- [Load and Check Data](#-1)
- [Data Preparation](#0)
- [Simple Linear Regressions](#1)
- [Multiple Linear Regression](#2)
- [Ridge Regression](#4)
- [Lasso Regression](#5)
- [ElasticNet Regression](#6)

In [None]:
import numpy as np 
import pandas as pd
import matplotlib.pyplot as plt
import seaborn as sns
plt.style.use("seaborn-whitegrid")
import warnings            
warnings.filterwarnings("ignore") 

# Load and Check Data <a id="-1"></a>

In [None]:
y_2018 = pd.read_csv("/kaggle/input/world-happiness/2018.csv");
y_2019 = pd.read_csv("/kaggle/input/world-happiness/2019.csv");

data = pd.concat([y_2018,y_2019],sort=False)
data

# Veriable Description

1. Overall rank: Ranking of countries by happiness level
2. Country or region: Country or region names
3. Score: Happiness scores
4. GDP per capita: Value representing the country's income and expense levels
5. Social support
6. Healthy life expectancy
7. Freedom to make life choices
8. Generosity
9. Perceptions of corruption

In [None]:
data.describe().T

In [None]:
data.info()

Let's change the column names for convenience.

In [None]:
data.rename(columns={
    "Overall rank": "rank",
    "Country or region": "country",
    "Score": "score",
    "GDP per capita": "gdp",
    "Social support": "social",
    "Healthy life expectancy": "healthy",
    "Freedom to make life choices": "freedom",
    "Generosity": "generosity",
    "Perceptions of corruption": "corruption"
},inplace=True)
del data["rank"]

# Missing Value 

In [None]:
data.columns[data.isnull().any()]

There are empty elements in only one column.
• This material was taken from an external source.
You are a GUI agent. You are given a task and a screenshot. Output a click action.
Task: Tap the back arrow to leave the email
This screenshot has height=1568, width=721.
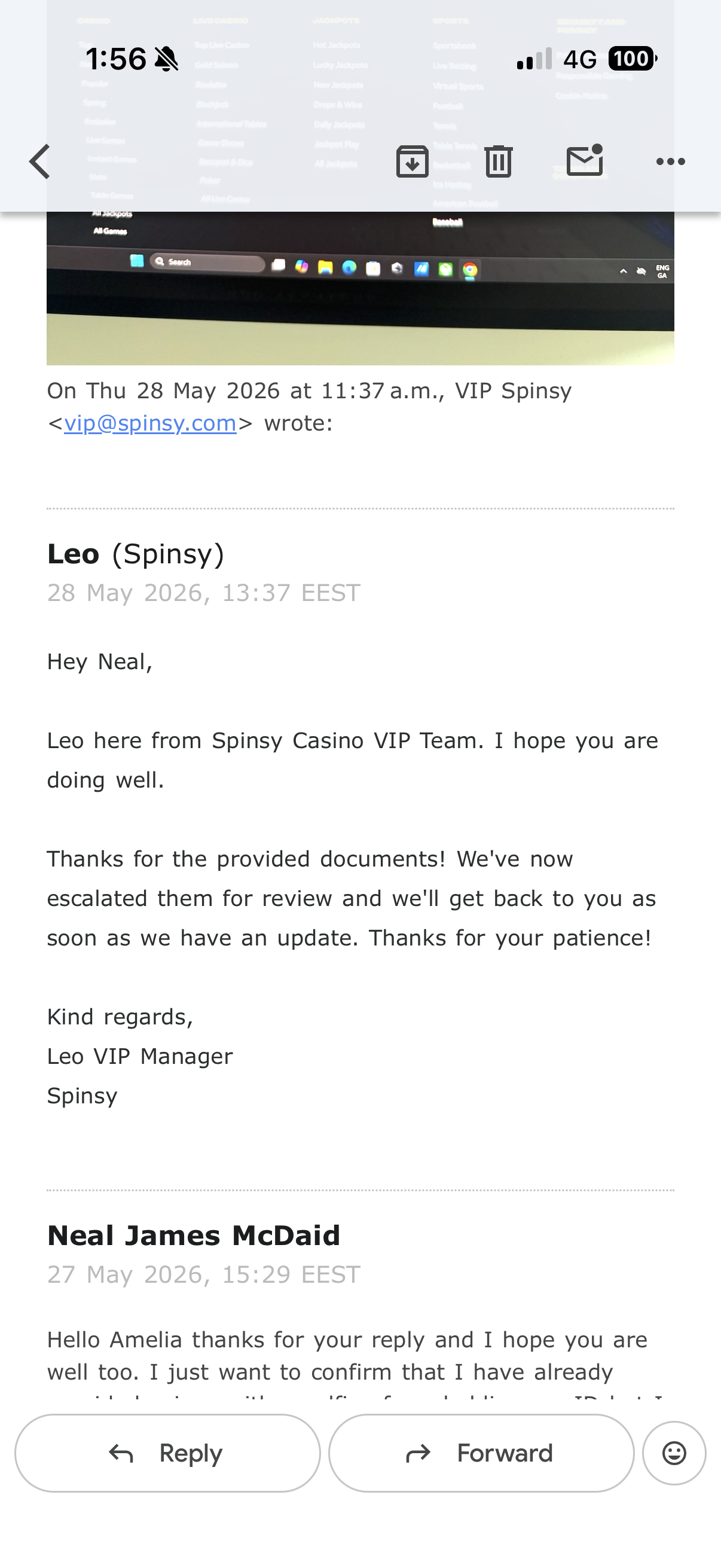39,162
Let's look at how many.

In [None]:
data.isnull().sum()

In [None]:
data[data["corruption"].isnull()]

In [None]:
avg_data_corruption = data[data["score"] > 6.774].mean().corruption
data.loc[data["corruption"].isnull(),["corruption"]] = avg_data_corruption
data[data["corruption"].isnull()]

# Data Preparation <a id="0"></a>
## Inconsistent Observation
* 95% of a machine learning model is said to be preprocessing and 5% is model selection. For this we need to teach the data to the model correctly. In order to prepare the available data for machine learning, we must apply certain pre-processing methods. One of these methods is the analysis of outliers. The outlier is any data point that is substantially different from the rest of the observations in a data set. In other words, it is the observation that goes far beyond the general trend.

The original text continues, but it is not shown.